• Source excerpt
And you can think of a hazard as an accident waiting to happen. You can think of it in lots of different ways, let’s think about an example, the hazard might be. Somebody slips. Okay well while walking and all. That slip might be caused by many things it might be a wet surface. Let’s say it’s been raining, and the pavement is slippery, or it might be icy. It might be a spillage of oil on a surface, or you’d imagine something slippery like ball bearings on a surface.

So, there’s something that’s caused the surface to become slippery. A person slips – that’s the hazard. Now the person may catch themselves; they may not fall over. They may suffer no injury at all. Or they might fall and suffer a slight injury; and, very occasionally, they might suffer a severe injury. It depends on many different factors. You can imagine if you slipped while going downstairs, you’re much more likely to be injured.

And younger, healthy, fit people are more likely to get over a fall without being injured, whereas if they’re very elderly and frail, a fall can quite often result in a broken bone. If an elderly person breaks a bone in a fall the chances of them dying within the next 12 months are quite high. They’re about one in three.

So, the level of risk is sensitive to a lot of different factors. To get an accurate picture, an accurate estimate of risk, we’re going to need to factor in all those things. But before we get to that, we’ve already said that hazards need not lead to harm. In this standard, we call it an incident, where a hazard has occurred; it could have progressed to an accident but didn’t, we call this an incident. A near miss.

• Exercise objective
Reproduce word for word the stretch of the hazard excerpt above that begins with the words containing "So, there’s something" and ends with "one in three.".

• Given information

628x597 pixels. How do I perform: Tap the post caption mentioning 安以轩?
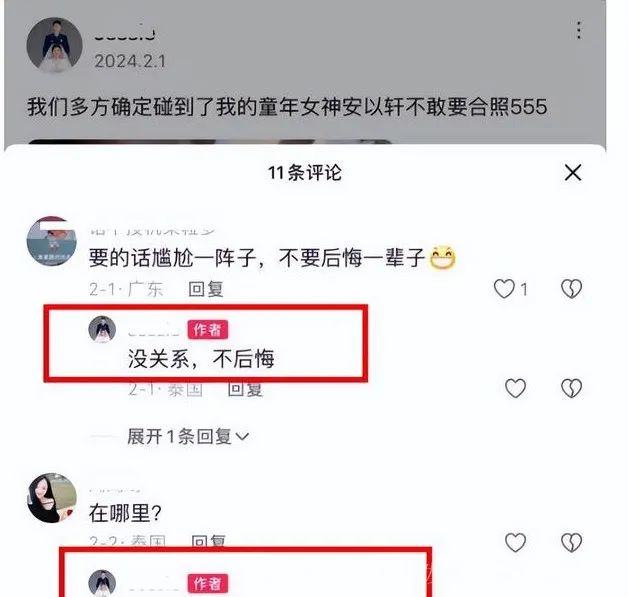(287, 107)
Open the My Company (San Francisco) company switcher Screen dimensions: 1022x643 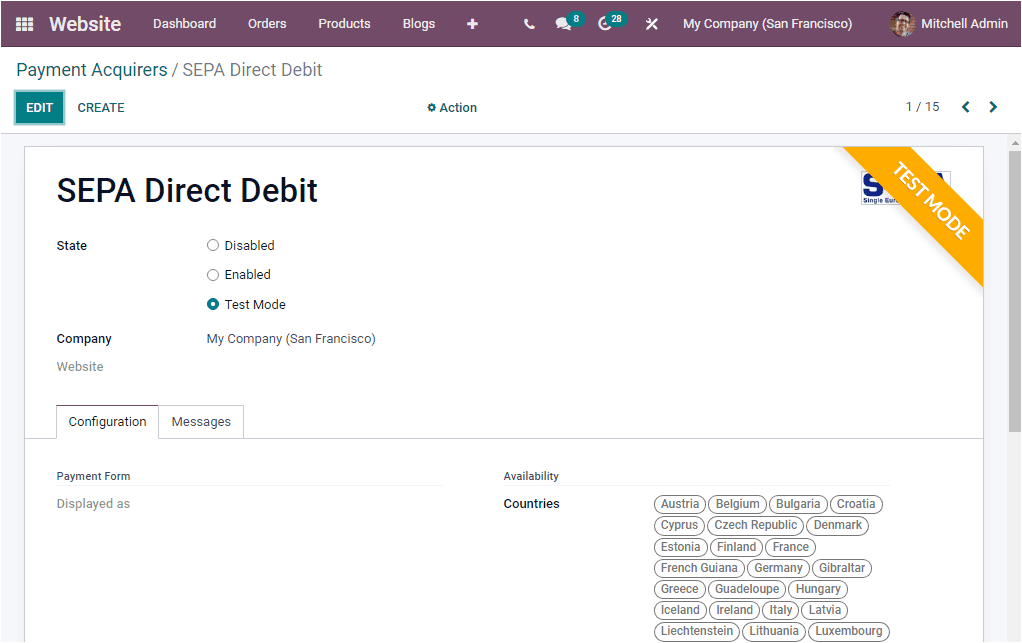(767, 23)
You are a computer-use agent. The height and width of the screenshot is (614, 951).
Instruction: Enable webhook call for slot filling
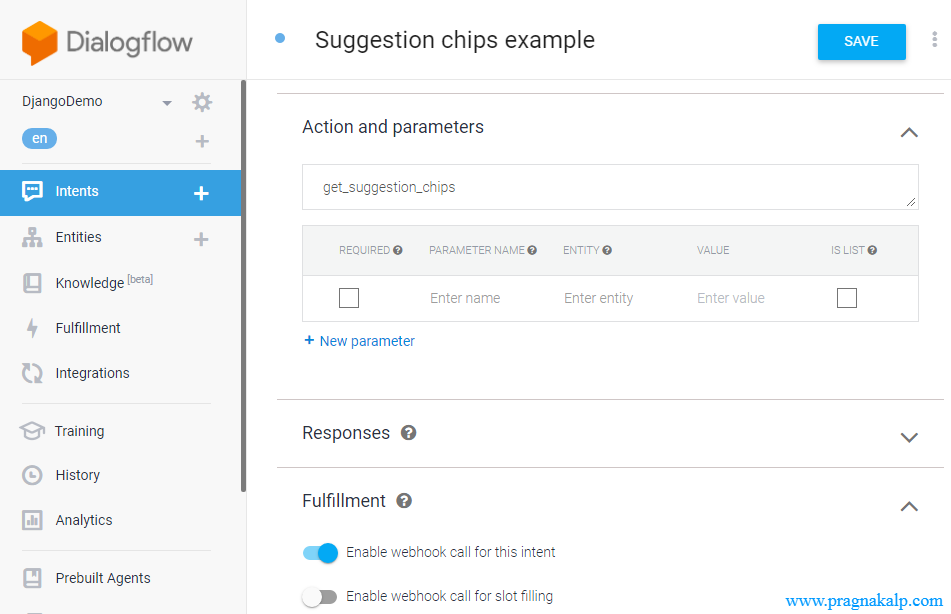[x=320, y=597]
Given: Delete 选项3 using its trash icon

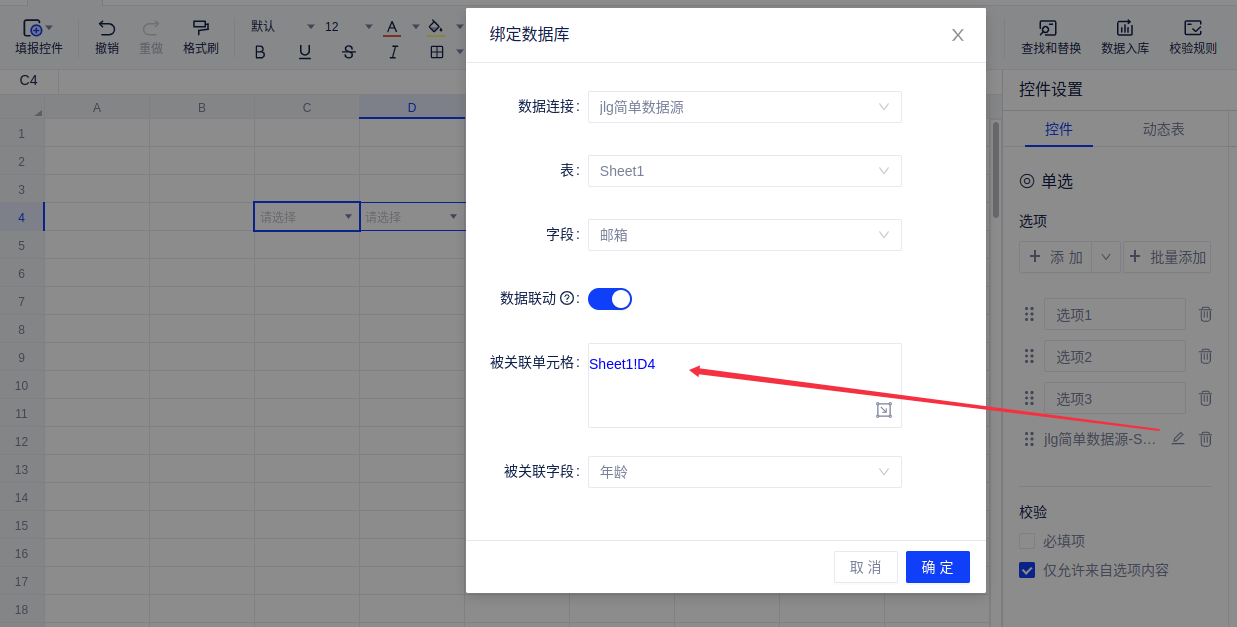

• Task result
So, there’s something that’s caused the surface to become slippery. A person slips – that’s the hazard. Now the person may catch themselves; they may not fall over. They may suffer no injury at all. Or they might fall and suffer a slight injury; and, very occasionally, they might suffer a severe injury. It depends on many different factors. You can imagine if you slipped while going downstairs, you’re much more likely to be injured.

And younger, healthy, fit people are more likely to get over a fall without being injured, whereas if they’re very elderly and frail, a fall can quite often result in a broken bone. If an elderly person breaks a bone in a fall the chances of them dying within the next 12 months are quite high. They’re about one in three.